AI could automatically generate test cases based on a product’s intended audience and execute them several times faster than humans. This will allow developers up the chain to receive feedback much sooner and speed up the overall quality assurance process. We’ll still need human testers at various stages of product testing, but not as many as we do today.
3. Graphic design and artists
With AI-generated art making waves, it’s only a matter of time before it permeates through various forms of media. In fact, some would argue that AI has already crept into the entertainment industry. In late 2023, the hit video game The Finals stirred controversy for employing generative AI to produce dialogue. While the company employed voice actors, it also used text-to-speech for “contextual in-game actions”.
Graphic design is yet another field that’s in a moment of crisis because of AI. Midjourney is capable of converting plain English text into beautiful artwork. This allows a smaller group of designers to create and modify assets used in everything from blockbuster movies to video games. We also know that OpenAI is actively working on a text-to-video generator called Sora.
Finally, while professional photographers can make a living off selling stock images and videos on the internet today, that could change too. Meta trained its Imagine image generator on public photos from Facebook and Instagram. With the sheer breadth of real-world imagery available on social media platforms, it’s hardly surprising that Meta’s AI can generate photorealistic images within seconds.
4. Help desks and tech support
Most of us have encountered a tech support bot at some point, but communicating with one almost always feels like an exercise in frustration. These chatbots were once cutting-edge but now seem quaint in comparison to modern AI like ChatGPT. As language models become cheaper to deploy in the coming years, we’ll likely see the rollout of improved support chatbots that can handle just about any question or request. And that advancement might be enough to reduce the headcount at many help desks and call centers globally.
Generative AI-based chatbots can understand natural language and context extremely well, allowing them to provide helpful advice within seconds. The only silver lining is that humans will likely still handle more complex interactions.
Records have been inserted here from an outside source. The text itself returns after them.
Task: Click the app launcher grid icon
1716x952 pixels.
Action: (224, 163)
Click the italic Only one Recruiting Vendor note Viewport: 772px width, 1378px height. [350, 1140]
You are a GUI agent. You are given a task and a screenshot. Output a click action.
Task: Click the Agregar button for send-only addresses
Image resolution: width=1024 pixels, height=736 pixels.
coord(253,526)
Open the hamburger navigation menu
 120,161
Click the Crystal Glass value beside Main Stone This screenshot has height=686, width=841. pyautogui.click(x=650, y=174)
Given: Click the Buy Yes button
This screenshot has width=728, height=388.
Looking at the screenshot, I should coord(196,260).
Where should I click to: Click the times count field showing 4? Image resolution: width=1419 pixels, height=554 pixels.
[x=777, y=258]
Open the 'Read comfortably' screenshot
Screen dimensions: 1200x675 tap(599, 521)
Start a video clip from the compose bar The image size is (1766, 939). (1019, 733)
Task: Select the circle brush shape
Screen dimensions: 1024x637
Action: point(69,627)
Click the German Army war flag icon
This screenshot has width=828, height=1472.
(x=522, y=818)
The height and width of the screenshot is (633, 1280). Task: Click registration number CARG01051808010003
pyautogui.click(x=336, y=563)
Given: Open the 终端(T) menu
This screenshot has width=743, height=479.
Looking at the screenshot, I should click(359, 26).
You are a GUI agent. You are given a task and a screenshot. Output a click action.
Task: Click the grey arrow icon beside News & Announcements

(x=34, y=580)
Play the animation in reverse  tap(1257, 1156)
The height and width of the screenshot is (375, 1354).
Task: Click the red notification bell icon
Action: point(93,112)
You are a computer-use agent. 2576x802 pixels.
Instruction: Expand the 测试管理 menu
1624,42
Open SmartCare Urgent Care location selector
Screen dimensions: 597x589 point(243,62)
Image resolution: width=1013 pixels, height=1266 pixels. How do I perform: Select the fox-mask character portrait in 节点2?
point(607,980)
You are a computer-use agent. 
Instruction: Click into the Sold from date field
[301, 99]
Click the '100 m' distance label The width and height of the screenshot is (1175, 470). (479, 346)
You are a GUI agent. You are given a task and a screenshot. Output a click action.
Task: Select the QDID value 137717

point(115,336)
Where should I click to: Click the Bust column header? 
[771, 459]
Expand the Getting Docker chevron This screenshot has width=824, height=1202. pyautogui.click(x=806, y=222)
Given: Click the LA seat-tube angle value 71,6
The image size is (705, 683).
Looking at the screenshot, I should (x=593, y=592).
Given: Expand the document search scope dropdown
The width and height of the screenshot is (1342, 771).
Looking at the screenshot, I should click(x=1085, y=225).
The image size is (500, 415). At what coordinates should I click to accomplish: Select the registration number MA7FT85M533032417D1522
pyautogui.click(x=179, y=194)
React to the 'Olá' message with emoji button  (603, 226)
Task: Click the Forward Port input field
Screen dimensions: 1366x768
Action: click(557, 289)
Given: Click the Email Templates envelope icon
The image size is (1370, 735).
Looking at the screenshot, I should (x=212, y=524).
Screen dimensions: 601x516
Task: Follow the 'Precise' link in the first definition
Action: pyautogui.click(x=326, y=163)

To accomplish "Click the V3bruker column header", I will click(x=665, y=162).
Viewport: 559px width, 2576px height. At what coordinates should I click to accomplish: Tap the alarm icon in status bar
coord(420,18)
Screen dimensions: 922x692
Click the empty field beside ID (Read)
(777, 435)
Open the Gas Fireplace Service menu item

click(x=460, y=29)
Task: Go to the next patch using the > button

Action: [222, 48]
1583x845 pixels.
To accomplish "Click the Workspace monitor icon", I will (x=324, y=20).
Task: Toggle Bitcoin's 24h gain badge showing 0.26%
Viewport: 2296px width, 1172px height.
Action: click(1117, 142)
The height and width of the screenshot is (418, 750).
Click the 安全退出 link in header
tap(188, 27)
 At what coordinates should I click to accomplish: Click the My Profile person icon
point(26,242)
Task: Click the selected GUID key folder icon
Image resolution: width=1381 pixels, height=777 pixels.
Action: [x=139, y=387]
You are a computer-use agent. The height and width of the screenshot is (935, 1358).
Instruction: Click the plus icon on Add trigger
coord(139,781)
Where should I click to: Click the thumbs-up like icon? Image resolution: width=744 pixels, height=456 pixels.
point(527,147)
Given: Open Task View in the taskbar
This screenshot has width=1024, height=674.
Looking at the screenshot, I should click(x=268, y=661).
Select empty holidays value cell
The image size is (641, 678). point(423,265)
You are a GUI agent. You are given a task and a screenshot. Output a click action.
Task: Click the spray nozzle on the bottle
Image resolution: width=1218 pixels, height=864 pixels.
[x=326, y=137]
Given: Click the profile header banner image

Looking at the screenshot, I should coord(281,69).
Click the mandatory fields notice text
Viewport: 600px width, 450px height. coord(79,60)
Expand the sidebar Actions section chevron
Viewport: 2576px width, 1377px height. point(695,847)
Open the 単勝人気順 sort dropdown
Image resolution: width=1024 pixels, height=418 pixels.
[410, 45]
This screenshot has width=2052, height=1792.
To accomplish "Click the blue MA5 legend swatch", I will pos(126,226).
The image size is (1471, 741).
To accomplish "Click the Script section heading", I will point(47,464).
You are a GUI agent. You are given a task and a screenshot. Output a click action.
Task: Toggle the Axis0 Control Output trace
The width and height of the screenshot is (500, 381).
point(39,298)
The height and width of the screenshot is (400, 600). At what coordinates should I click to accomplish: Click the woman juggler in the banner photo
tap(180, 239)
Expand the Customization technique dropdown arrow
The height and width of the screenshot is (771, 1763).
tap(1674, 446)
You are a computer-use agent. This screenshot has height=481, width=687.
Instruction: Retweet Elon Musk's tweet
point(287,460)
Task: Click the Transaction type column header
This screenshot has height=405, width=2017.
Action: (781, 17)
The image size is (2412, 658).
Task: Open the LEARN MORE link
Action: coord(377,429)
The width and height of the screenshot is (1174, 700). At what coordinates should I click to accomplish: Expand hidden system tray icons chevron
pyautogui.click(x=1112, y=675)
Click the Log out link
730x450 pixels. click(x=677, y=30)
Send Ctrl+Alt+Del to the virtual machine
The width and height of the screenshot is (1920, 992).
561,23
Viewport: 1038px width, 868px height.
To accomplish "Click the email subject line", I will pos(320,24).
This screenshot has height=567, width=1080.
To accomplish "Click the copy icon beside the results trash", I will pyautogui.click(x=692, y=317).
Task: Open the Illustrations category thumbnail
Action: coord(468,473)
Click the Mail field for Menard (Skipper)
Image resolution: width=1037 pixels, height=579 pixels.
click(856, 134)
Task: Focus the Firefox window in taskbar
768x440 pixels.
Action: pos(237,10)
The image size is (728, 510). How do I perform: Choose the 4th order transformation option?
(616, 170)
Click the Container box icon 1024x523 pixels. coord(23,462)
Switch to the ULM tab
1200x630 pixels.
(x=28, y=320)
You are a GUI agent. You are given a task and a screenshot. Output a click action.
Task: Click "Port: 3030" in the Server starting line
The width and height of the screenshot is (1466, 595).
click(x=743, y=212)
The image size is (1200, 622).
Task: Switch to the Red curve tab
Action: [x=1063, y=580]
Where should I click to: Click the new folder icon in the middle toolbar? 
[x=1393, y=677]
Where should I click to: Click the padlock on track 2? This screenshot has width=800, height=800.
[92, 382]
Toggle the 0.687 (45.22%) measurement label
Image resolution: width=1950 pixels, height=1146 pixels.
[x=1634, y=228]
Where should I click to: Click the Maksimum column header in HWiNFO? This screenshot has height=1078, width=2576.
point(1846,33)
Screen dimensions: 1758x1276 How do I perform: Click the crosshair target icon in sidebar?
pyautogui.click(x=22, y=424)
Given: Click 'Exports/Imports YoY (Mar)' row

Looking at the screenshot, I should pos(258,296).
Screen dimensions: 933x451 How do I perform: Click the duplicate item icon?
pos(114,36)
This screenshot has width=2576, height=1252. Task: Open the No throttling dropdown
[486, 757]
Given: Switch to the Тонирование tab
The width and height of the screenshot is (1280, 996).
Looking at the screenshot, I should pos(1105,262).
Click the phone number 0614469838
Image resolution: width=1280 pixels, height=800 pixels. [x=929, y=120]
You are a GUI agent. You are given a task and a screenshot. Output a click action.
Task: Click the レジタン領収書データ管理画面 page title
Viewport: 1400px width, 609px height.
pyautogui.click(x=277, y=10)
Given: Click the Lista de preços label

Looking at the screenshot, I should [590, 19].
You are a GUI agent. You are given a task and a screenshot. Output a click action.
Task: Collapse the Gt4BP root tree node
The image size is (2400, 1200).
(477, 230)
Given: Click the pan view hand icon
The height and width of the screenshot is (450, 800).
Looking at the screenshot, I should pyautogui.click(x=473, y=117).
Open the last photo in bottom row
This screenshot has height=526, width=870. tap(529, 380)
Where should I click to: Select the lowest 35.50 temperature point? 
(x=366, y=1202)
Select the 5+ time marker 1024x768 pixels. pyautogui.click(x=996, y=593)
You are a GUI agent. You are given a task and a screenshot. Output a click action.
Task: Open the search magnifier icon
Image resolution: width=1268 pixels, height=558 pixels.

Rescheduling a flight and customer retention need more than a large language model, after all, so the job market won’t disappear overnight.
5. Advertising and market research
The advertising and sales teams at tech giants like Google have witnessed extensive layoffs over the past year. Simultaneously, these companies have introduced new features that use generative AI to assist advertisers in creating text and art assets. For example, Google previously employed humans to help clients draft ads, pick the right layout, and optimize their budgets but has now automated most of the process via a new AI-driven Performance Max product.
Likewise, AI has streamlined the data collection and analysis aspects of market research. You may have noticed that Amazon now uses a large language model to summarize reviews and help its users gauge product quality at a glance. This same approach can also be applied elsewhere, allowing companies to gather insights from large amounts of unstructured data within seconds. So like many of the jobs outlined above, there is a very tangible risk that AI could replace some market research jobs, particularly those involving repetitive and data-heavy tasks.